Data provided »
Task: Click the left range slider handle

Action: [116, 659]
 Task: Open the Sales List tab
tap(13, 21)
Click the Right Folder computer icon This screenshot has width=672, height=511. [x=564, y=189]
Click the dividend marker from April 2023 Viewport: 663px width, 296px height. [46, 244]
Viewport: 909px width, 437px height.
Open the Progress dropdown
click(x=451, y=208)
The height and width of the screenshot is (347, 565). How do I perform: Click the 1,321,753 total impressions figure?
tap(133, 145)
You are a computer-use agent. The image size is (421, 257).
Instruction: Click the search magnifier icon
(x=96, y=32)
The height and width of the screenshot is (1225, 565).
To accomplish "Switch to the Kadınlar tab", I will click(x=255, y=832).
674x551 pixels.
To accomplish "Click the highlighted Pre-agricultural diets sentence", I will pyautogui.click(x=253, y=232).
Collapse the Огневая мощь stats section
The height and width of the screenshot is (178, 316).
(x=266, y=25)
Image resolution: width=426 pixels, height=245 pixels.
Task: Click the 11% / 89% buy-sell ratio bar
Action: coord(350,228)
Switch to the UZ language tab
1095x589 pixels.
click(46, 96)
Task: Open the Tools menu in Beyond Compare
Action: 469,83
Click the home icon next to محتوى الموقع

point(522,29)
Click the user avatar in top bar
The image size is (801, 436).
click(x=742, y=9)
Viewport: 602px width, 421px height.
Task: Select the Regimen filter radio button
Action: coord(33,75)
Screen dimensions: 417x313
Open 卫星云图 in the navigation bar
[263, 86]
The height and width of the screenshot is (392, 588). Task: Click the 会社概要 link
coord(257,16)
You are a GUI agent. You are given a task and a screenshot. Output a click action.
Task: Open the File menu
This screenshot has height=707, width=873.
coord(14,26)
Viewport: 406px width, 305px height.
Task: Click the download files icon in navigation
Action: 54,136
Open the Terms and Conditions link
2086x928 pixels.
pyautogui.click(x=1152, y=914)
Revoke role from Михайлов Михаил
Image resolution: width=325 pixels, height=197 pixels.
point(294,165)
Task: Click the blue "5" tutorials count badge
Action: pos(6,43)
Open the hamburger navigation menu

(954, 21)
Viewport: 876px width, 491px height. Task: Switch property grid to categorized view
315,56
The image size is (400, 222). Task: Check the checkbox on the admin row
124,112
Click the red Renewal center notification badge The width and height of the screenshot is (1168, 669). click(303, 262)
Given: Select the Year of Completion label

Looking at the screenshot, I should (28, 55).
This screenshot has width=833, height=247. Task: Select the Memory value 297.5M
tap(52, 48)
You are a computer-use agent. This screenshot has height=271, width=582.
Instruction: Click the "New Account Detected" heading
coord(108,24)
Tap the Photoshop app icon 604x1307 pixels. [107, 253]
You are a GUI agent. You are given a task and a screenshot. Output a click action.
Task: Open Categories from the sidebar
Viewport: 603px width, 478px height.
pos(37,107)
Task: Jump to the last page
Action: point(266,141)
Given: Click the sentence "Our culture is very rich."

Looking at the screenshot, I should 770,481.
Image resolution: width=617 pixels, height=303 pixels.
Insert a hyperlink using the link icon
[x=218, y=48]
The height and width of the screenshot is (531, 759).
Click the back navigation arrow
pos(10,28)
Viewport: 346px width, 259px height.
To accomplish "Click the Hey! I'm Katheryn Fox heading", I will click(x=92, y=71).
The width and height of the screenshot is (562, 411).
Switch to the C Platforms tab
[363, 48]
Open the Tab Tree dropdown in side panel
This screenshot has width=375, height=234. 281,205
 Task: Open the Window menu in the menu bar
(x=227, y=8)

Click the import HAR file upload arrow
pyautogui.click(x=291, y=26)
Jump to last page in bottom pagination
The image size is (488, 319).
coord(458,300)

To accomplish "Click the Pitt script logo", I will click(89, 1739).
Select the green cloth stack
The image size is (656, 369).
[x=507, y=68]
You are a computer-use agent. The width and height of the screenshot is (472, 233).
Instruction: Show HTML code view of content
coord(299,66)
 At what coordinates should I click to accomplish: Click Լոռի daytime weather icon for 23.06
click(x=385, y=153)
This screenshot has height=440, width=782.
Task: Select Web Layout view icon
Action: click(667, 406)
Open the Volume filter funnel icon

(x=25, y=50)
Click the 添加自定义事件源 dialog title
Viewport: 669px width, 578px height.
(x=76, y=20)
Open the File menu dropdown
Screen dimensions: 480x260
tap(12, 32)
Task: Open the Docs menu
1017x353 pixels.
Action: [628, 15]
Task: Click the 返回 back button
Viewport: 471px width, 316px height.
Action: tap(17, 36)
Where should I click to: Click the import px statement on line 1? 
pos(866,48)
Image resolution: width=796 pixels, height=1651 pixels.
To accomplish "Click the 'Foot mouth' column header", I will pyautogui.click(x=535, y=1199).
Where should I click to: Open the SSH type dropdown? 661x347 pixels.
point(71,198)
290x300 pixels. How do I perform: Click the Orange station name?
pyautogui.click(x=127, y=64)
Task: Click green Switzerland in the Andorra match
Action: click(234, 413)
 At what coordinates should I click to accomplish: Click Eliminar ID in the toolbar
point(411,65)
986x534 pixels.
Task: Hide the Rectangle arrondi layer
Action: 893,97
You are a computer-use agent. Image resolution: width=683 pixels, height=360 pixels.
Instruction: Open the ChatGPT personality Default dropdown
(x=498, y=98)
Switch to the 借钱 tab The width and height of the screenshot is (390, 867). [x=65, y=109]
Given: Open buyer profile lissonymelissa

Try it » Working from the records above, find how many lines contain the string "agent" and answer with the bare number.

Solution to this task » 6